From 2023 to 2024, median monthly owner costs rose by 3.8%, which is higher than the previous year’s increase of 3.0%. The rise was mainly due to higher mortgage and insurance expenses.

States with the highest median monthly costs for homeowners with a mortgage included California ($3,001), Hawaii ($2,937), New Jersey ($2,797), Massachusetts ($2,755), and the District of Columbia ($3,181).

In 2024, more than half (59.7%) of owned homes had a monthly mortgage payment. The number of homes owned free and clear—without a mortgage—increased by about 900,000 from the previous year to reach approximately 35 million.

Vermont (8.9%) and New Mexico (8.7%) saw two of the largest increases in homes owned free and clear between 2023 and 2024.

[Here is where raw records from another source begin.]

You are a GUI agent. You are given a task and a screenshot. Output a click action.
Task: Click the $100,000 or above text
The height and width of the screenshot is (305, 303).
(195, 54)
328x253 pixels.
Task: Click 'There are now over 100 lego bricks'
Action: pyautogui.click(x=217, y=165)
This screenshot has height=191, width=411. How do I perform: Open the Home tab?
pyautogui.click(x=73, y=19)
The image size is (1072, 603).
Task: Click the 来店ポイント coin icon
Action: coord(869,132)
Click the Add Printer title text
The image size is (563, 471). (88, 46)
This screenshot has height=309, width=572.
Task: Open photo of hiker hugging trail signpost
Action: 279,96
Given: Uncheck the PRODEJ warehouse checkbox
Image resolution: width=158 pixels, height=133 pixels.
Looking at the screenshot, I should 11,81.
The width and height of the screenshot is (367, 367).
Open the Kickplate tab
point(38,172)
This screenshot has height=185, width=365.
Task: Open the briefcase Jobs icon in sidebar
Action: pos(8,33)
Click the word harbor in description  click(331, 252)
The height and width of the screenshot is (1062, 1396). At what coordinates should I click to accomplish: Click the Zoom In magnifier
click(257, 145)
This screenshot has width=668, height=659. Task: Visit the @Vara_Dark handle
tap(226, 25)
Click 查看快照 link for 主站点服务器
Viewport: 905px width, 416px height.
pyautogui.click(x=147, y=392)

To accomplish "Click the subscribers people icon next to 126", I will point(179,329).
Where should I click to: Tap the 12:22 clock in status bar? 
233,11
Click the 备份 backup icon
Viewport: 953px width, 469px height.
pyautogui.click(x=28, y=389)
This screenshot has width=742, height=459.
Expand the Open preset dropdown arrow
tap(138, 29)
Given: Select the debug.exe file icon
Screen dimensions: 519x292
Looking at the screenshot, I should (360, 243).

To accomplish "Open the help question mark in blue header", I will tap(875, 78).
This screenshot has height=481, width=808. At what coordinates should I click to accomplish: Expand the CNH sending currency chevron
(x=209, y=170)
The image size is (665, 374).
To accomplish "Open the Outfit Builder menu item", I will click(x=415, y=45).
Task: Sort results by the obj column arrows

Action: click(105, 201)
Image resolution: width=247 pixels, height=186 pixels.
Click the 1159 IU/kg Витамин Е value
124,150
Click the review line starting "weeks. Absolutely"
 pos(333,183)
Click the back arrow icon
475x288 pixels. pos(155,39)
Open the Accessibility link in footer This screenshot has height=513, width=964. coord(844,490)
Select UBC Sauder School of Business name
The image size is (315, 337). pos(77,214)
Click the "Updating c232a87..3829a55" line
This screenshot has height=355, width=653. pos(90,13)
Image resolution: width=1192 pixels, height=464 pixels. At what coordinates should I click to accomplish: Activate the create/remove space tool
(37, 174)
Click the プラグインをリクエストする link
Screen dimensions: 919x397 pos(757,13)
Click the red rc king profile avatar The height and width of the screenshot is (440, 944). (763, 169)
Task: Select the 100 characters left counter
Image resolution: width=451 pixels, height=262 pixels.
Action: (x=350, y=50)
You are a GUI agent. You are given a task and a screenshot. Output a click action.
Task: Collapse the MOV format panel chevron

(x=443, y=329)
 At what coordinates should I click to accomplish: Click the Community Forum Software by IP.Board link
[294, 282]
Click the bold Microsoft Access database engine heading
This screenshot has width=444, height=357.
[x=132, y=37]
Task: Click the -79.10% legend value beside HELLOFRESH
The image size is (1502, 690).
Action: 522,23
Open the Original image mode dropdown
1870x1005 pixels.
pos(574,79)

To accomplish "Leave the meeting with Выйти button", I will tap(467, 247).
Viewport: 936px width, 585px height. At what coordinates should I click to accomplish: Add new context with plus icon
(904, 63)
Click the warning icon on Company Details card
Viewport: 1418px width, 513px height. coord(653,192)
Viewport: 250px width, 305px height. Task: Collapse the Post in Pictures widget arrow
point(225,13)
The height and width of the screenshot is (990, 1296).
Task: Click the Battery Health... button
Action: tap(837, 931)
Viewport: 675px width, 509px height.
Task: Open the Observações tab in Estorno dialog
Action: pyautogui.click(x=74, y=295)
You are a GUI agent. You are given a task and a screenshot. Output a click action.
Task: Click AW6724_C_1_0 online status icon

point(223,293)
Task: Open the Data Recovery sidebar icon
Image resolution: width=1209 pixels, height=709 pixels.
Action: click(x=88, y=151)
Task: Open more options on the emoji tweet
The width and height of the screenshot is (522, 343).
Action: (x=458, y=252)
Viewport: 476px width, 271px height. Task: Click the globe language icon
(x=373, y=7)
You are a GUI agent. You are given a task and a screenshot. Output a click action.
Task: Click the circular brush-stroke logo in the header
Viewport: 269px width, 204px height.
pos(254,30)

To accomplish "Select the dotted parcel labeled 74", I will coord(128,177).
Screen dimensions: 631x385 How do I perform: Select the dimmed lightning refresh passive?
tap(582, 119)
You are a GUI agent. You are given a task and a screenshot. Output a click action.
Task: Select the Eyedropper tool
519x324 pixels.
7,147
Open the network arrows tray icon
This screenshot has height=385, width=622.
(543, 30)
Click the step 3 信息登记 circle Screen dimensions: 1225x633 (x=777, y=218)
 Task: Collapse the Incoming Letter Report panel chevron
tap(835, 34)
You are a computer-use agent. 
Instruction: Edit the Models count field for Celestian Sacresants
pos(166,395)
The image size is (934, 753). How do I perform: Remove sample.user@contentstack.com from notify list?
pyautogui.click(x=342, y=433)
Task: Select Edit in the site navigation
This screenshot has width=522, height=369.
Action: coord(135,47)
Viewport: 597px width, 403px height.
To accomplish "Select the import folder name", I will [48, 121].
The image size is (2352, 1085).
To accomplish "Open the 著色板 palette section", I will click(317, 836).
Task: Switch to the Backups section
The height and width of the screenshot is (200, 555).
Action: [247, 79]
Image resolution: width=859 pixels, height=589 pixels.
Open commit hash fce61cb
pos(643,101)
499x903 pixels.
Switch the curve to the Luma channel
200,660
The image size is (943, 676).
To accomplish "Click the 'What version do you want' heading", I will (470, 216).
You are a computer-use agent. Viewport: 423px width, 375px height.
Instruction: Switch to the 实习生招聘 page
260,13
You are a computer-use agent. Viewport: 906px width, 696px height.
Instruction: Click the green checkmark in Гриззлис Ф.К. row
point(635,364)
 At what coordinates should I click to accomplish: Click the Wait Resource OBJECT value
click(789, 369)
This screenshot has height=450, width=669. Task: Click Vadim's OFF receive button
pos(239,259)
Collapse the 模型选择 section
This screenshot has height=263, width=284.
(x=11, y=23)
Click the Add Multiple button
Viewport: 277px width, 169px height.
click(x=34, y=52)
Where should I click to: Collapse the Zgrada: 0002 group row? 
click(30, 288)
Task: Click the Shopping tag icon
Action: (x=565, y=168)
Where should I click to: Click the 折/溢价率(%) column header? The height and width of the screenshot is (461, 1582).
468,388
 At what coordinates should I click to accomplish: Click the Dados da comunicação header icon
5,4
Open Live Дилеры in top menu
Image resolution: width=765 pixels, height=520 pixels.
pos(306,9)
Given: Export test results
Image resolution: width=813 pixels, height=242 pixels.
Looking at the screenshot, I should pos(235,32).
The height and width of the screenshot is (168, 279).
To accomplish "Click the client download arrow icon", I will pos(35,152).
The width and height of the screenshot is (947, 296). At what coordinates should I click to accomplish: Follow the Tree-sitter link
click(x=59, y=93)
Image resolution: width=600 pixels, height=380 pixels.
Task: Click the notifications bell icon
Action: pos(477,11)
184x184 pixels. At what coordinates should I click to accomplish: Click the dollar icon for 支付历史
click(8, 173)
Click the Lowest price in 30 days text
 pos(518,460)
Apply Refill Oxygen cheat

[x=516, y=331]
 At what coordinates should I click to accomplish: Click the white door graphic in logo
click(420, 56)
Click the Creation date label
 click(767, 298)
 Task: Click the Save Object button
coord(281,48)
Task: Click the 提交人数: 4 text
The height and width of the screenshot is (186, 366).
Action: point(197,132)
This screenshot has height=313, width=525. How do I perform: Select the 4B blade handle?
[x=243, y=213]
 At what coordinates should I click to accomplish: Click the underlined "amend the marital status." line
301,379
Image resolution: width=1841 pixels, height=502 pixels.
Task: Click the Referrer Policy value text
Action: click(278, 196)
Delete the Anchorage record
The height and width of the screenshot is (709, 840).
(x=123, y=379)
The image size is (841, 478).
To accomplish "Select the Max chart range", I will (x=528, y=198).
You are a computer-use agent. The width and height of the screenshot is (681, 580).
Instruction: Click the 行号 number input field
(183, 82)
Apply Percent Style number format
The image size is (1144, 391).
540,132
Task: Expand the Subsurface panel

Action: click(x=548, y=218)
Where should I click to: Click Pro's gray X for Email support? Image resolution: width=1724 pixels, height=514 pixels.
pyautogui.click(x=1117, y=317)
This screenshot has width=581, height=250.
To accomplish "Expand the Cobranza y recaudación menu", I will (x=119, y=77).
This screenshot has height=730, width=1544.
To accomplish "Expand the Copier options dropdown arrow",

About one-quarter of homeowners paid either condominium or homeowner association (HOA) fees in 2024; roughly 21.6 million out of about 86.6 million owned households made such payments. The overall national median condo or HOA fee was $135 per month but varied depending on whether there was an active mortgage: those with mortgages paid a median fee of $120 per month while those without paid $184.

The share of households paying these fees differed across states: Nevada had the highest proportion at 51%, followed by Florida at 44% and Arizona at 45%. States like Rhode Island, South Dakota, Wisconsin (each at 10%), Maine (8%), and North Dakota (8%) had among the lowest shares.

According to ACS data released today at https://data.census.gov/, rental costs also increased over the past year. Median gross rent—which includes rent plus utilities—rose by 2.7% from $1,448 in inflation-adjusted dollars in 2023 to $1,487 in 2024; however, renters’ median percentage of income spent on rent remained unchanged at 31%.

Some states experienced notable increases in rent: Delaware, Mississippi, Idaho, Vermont and Alabama each saw their median gross rents climb by more than six percentage points compared to last year.

Income trends showed that after adjusting for inflation, median household income went up in twenty-nine states between 2023 and 2024; twenty-one states along with D.C. and Puerto Rico saw no significant change. Massachusetts, New Jersey and Maryland recorded some of the highest state-level incomes; D.C.’s figure stood out nationally at $109,707.

The Gini index—a measure of income inequality—increased only in North Carolina but declined in nine other states during this period.

Regarding poverty rates for this period: thirteen states plus Puerto Rico experienced decreases while one state—North Dakota—and D.C., saw increases; thirty-six states showed no significant change overall.

For health insurance coverage from 2023 to 2024: uninsured rates increased in eighteen states plus D.C., while only two states recorded declines among all residents; similar trends were observed among working-age adults and children under nineteen years old.

More details can be found through official resources such as https://www.census.gov/newsroom/blogs/random-samplings/2025/09/understanding-acs-1-year-estimates.html or via additional reports scheduled for release later this year.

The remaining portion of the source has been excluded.